- CONSIGNE 1 -
Dans le texte sur le bitcoin et l'étalon-or, reproduisez le passage allant de « Ce système présentait » jusqu'à « de l’or d’Amérique. » inclus, en substituant « devise » à « monnaie ».

- SOURCE -
----

Le bitcoin, en utilisant des technologies novatrices, fait figure d’innovation de pointe dans le domaine monétaire. Pourtant, l’idée sous-jacente n’est ni plus ni moins que celle de l’étalon-or, et la prétendue nouveauté apportée par le bitcoin n’est que le retour au système monétaire du passé.

De l’Antiquité… à Keynes, en passant par John Law

Pendant des siècles, la quantité de monnaie en circulation a été indissociable du métal précieux, l’or ou l’argent. La valeur d’une pièce ne valait que par la quantité de métal qu’elle contenait. Progressivement, vers la fin du Moyen Âge puis pendant la Renaissance, sont apparus des lettres de change et des billets, qui permettaient de transporter des sommes importantes sans avoir à déplacer de lourdes quantités de métal, procédé aussi coûteux que risqué. Mais cette monnaie, si elle se présentait sous forme de papier, était gagée sur un stock d’or dans les coffres des banques. La quantité de billets émis était systématiquement corrélée à la détention d’un montant équivalent d’or par l’institution émettrice et, si les modalités exactes du lien entre le métal et la monnaie ont évolué, toute émission monétaire était associée à un accroissement du stock d’or.

Ce système présentait l’avantage de rattacher la monnaie à un actif tangible et ainsi d’inspirer confiance quant à sa valeur. Le problème est que la quantité de monnaie en circulation, dépendant uniquement du stock d’or, n’avait aucun lien avec les besoins monétaires de l’économie. Nous l’avons oublié, mais nos économies ont passé des siècles à manquer de monnaie, tout simplement parce que les découvertes d’or étaient insuffisantes, asphyxiant la croissance et générant de profondes spirales déflationnistes. À l’inverse, des découvertes d’or importantes pouvaient entraîner de l’inflation car il en résultait un afflux de monnaie excessif, comme ce fut le cas en Espagne suite au pillage de l’or d’Amérique.

----

Entrées de pointage de mots et d'éléments

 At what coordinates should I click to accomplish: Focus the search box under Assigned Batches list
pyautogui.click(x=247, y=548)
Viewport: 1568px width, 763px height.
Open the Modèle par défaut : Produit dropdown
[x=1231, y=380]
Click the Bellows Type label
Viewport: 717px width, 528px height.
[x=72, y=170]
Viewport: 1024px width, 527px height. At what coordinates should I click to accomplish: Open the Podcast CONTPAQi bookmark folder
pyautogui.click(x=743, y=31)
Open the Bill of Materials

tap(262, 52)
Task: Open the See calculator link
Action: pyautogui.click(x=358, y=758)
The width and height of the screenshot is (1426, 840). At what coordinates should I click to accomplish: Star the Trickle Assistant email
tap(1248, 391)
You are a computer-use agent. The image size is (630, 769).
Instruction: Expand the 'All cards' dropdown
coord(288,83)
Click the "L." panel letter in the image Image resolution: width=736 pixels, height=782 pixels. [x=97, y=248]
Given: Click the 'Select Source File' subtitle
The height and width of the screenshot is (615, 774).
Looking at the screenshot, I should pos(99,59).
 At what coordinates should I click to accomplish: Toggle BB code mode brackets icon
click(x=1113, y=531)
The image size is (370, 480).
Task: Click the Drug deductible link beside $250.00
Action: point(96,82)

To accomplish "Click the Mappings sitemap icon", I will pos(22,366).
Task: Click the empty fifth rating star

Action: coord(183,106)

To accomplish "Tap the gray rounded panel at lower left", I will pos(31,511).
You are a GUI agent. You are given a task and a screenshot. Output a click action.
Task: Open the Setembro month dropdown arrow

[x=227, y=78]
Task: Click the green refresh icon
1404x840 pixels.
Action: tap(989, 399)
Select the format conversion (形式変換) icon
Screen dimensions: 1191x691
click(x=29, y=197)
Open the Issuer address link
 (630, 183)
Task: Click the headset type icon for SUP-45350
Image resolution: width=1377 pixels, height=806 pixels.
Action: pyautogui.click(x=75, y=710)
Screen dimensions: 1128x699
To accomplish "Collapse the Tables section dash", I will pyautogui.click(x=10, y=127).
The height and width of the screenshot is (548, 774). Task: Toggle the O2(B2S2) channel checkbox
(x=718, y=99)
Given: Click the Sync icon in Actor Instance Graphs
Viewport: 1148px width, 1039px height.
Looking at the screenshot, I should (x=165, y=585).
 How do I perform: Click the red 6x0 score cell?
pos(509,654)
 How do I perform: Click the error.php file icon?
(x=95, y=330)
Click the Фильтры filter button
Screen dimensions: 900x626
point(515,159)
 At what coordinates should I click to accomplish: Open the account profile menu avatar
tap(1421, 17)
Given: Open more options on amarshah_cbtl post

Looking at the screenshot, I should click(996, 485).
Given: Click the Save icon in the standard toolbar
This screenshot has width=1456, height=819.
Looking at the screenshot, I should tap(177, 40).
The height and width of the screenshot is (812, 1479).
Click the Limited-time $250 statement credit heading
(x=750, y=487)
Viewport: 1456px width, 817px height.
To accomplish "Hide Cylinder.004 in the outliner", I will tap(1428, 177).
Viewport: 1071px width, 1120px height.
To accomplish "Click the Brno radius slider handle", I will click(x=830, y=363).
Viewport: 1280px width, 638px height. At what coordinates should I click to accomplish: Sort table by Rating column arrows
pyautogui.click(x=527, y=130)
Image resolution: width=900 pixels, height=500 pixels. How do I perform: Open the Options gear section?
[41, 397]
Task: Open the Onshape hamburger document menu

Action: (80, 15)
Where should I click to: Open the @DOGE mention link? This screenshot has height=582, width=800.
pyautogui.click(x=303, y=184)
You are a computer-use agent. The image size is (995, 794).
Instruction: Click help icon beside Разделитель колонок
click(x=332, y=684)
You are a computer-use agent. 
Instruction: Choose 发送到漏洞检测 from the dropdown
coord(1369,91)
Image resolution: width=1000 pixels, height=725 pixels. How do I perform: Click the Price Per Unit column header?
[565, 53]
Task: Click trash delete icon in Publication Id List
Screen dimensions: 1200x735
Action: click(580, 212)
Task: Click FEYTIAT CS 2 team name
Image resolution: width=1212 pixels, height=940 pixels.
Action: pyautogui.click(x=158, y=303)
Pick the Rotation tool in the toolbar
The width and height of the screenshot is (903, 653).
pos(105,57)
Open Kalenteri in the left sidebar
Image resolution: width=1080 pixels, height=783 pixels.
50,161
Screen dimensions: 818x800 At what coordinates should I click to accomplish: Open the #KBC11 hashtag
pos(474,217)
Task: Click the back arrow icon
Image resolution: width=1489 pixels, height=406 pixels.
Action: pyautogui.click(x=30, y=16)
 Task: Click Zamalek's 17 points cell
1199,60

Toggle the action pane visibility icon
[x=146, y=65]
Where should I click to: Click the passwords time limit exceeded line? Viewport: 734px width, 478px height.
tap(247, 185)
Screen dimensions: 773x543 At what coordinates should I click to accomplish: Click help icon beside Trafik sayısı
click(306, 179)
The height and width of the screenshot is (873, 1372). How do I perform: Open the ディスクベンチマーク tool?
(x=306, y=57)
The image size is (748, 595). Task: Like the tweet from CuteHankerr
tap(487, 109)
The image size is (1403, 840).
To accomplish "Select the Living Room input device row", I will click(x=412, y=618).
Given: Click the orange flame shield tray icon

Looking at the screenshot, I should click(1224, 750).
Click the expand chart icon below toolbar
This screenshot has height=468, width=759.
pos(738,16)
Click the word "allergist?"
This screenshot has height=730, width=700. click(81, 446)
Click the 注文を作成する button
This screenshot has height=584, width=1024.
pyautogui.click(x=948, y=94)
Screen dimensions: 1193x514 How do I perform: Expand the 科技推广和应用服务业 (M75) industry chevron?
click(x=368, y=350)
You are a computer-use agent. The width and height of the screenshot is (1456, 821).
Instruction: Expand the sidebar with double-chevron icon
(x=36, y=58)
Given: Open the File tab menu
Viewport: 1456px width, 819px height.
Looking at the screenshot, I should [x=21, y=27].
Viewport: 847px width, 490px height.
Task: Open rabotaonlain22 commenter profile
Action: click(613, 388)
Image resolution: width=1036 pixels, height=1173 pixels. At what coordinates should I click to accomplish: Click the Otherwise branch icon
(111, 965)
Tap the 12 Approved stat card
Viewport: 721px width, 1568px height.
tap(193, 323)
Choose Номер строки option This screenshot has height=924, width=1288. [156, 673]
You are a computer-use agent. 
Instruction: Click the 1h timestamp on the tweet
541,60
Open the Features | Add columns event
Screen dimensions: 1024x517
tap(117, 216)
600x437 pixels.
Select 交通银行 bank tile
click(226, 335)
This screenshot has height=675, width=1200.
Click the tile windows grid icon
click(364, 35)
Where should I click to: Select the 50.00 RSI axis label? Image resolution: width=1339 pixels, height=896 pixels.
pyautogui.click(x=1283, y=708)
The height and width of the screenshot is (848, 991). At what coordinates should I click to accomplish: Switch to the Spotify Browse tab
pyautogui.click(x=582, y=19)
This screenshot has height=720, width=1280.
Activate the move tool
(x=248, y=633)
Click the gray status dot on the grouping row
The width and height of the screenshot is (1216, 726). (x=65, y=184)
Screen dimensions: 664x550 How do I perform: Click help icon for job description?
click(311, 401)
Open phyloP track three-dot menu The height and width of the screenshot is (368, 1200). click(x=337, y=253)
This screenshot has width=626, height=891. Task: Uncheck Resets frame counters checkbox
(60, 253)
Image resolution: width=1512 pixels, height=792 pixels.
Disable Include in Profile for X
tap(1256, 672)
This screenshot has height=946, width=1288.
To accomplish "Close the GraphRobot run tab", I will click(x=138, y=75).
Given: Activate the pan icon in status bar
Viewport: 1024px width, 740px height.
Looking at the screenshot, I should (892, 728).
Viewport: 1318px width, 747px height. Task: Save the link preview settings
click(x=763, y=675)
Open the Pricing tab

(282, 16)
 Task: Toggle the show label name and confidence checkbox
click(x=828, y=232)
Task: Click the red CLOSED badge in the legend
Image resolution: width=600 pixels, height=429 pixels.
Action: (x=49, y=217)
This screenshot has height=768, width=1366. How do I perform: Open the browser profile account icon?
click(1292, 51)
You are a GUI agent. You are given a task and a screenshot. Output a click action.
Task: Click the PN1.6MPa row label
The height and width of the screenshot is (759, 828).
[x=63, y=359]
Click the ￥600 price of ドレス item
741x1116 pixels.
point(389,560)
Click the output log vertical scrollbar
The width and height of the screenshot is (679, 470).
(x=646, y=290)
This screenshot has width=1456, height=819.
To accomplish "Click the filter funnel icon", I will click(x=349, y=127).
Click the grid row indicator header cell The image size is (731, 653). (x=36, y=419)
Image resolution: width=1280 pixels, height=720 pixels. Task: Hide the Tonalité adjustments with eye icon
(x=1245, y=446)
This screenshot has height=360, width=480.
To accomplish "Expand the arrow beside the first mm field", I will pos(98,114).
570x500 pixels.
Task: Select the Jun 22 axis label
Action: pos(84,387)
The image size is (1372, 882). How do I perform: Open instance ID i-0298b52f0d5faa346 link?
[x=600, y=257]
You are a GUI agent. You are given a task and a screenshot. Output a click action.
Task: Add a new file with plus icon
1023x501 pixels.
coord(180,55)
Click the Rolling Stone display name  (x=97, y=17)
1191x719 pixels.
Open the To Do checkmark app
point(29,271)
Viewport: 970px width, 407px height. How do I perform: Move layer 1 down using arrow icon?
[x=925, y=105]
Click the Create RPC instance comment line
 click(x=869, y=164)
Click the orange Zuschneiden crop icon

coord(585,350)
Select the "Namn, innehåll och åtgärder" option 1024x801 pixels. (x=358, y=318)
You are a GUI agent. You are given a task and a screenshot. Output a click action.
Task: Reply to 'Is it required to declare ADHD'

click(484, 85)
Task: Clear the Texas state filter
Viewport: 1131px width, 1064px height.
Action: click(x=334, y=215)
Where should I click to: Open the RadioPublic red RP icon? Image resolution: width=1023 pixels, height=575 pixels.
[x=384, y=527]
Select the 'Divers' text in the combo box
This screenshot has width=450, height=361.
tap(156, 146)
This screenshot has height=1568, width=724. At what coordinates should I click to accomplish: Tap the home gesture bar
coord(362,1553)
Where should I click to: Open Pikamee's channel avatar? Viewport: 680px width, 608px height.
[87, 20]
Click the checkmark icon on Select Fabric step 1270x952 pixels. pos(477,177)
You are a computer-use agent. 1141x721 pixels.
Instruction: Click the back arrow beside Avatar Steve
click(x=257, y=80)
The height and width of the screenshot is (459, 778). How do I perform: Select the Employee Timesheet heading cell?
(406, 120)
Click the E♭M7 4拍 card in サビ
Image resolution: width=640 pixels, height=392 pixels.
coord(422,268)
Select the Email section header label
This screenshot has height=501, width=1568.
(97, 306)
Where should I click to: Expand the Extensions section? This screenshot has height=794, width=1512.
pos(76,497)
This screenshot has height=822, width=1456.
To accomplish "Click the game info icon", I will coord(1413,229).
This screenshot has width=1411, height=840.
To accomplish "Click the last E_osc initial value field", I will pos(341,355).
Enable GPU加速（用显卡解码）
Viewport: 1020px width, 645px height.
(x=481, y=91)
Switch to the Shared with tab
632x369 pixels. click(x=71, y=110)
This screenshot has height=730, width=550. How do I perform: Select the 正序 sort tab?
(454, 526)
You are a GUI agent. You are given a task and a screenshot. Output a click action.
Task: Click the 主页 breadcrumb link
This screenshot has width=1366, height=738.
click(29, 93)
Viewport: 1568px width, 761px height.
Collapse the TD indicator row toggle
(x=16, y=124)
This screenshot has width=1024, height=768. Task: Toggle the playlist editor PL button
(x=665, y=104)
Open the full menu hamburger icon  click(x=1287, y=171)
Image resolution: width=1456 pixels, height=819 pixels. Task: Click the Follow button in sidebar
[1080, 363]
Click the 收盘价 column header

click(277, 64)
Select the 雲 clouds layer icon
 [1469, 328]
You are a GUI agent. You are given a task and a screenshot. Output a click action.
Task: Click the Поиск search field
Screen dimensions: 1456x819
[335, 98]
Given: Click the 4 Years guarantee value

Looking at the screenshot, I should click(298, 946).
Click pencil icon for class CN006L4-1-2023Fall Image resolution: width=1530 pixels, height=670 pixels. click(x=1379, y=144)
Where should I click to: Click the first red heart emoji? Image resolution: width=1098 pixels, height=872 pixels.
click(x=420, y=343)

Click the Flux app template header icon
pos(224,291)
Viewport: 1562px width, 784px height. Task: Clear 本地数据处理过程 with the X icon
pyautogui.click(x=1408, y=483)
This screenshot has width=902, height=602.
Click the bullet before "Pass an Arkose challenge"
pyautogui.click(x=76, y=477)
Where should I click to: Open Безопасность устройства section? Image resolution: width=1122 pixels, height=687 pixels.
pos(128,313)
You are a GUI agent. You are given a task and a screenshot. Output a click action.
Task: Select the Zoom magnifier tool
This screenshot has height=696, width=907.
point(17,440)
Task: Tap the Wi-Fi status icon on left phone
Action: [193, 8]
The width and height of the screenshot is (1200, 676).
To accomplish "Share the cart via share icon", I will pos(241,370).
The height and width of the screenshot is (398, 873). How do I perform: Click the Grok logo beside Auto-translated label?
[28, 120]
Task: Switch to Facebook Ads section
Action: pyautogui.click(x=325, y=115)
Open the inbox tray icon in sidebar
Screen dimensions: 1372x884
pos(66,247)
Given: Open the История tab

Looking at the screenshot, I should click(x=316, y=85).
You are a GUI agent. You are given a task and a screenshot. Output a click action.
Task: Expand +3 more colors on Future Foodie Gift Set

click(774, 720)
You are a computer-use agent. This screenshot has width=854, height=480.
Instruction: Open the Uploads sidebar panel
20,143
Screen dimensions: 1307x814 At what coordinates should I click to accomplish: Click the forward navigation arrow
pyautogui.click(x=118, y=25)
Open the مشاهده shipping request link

----

- CONSIGNE 2 -
Convertissez en tableau Markdown les lignes de la liste, depuis son début jusqu'à la ligne contenant « [x=72, y=170] » incluse. Utilisez une colonne « N° » pour le numéro de ligne et une colonne « Ligne » pour son texte, sans les lignes vides.

- RÉSULTAT 1 -
Ce système présentait l’avantage de rattacher la devise à un actif tangible et ainsi d’inspirer confiance quant à sa valeur. Le problème est que la quantité de devise en circulation, dépendant uniquement du stock d’or, n’avait aucun lien avec les besoins monétaires de l’économie. Nous l’avons oublié, mais nos économies ont passé des siècles à manquer de devise, tout simplement parce que les découvertes d’or étaient insuffisantes, asphyxiant la croissance et générant de profondes spirales déflationnistes. À l’inverse, des découvertes d’or importantes pouvaient entraîner de l’inflation car il en résultait un afflux de devise excessif, comme ce fut le cas en Espagne suite au pillage de l’or d’Amérique.

- RÉSULTAT 2 -
| N° | Ligne |
|---|---|
| 1 |  At what coordinates should I click to accomplish: Focus the search box under Assigned Batches list |
| 2 | pyautogui.click(x=247, y=548) |
| 3 | Viewport: 1568px width, 763px height. |
| 4 | Open the Modèle par défaut : Produit dropdown |
| 5 | [x=1231, y=380] |
| 6 | Click the Bellows Type label |
| 7 | Viewport: 717px width, 528px height. |
| 8 | [x=72, y=170] |